多くの場合、チャレンジング行動が見られるときは、お子さんが以下のいずれかを伝えようとしている可能性があります:

「これがほしい」→ 要求のコミュニケーション

「やめたい」→ 拒否のコミュニケーション

「助けて」→ 援助要求のコミュニケーション

このように考えることで、行動ではなく、その行動の背景にある「コミュニケーションニーズ」に対応することができます。行動そのものを罰するのではなく、より適切なコミュニケーション手段を教え、その手段でニーズを満たしてあげることが、真の支援につながります。これらの行動の背景について「チャレンジング行動どのように阻止し減少させ代替行動へ移行するか」のワークショップにて詳しく予防対応として代替行動の見つけ方や介入計画についてご説明しています。

 

教材価格改定に関する重要なお知らせ

昨今の世界的な石油価格の高騰やそれに伴う物流コスト・製造コストの大幅な上昇、ならびに記録的な円安の影響により、教材の制作・輸送にかかる費用が従来の水準を大きく上回る事態となっております。

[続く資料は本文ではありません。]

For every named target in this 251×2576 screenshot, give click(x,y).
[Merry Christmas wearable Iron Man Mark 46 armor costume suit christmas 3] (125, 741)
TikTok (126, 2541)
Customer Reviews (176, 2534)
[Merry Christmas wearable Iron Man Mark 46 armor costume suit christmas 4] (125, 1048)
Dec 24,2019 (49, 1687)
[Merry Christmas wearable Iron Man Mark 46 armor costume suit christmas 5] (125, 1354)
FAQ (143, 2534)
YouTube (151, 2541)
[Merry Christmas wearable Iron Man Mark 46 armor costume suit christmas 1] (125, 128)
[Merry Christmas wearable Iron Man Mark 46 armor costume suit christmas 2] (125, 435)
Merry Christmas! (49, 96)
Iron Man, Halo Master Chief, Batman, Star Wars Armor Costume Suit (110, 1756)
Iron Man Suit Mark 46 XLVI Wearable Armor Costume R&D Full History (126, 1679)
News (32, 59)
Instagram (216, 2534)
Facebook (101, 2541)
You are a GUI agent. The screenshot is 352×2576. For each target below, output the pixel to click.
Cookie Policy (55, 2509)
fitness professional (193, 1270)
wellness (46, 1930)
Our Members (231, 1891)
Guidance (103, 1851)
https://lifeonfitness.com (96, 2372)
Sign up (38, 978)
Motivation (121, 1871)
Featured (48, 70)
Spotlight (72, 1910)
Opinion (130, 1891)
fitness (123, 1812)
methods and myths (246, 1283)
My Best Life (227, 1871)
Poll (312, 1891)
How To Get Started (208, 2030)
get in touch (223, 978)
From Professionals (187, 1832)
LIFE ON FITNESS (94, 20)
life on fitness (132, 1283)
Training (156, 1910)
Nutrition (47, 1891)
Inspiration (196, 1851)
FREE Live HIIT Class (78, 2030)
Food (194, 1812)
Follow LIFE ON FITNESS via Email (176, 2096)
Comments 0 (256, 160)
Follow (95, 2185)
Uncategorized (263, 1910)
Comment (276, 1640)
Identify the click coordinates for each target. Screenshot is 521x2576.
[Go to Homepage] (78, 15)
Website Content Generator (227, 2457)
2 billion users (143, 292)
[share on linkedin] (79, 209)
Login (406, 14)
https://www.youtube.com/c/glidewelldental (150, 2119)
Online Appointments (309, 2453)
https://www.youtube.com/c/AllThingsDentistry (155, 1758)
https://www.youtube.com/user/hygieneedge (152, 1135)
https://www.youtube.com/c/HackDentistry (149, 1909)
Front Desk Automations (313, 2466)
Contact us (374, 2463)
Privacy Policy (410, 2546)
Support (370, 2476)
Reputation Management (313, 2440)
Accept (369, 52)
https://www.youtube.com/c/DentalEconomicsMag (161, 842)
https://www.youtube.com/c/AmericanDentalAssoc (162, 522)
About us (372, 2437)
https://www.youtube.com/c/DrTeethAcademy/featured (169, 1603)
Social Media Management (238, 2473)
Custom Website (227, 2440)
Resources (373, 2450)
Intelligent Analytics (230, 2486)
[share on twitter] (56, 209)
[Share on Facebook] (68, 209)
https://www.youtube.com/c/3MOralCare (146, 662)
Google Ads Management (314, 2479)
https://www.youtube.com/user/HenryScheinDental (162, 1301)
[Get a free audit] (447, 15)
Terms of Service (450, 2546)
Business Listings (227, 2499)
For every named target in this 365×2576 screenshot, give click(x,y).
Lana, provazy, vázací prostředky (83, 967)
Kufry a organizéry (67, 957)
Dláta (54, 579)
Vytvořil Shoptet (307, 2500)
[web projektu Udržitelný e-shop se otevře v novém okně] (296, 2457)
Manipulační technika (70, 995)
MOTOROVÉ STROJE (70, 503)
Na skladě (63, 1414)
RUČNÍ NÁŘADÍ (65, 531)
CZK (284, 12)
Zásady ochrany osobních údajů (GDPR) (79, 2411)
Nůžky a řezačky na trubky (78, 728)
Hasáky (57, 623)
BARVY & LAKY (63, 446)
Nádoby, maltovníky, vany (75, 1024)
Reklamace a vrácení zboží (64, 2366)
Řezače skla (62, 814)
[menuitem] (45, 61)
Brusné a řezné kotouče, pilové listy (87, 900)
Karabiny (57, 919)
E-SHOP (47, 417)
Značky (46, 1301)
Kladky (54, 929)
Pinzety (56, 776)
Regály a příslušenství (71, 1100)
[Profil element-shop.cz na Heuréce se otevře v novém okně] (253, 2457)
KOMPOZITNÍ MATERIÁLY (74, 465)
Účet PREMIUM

これまで弊社では、コスト削減に努め、教材価格の維持に尽力してまいりました。しかしながら、企業努力のみで現行の価格を維持することが極めて困難な状況に直面いたしました。

つきましては、誠に不本意ではございますが、安定した品質の教材を継続して提供するため、

2026年9 月 1日より、教材価格を改定させていただくこととなりました。

何卒、昨今の諸事情をご賢察いただき、深いご理解とご協力を賜りますようお願い申し上げます。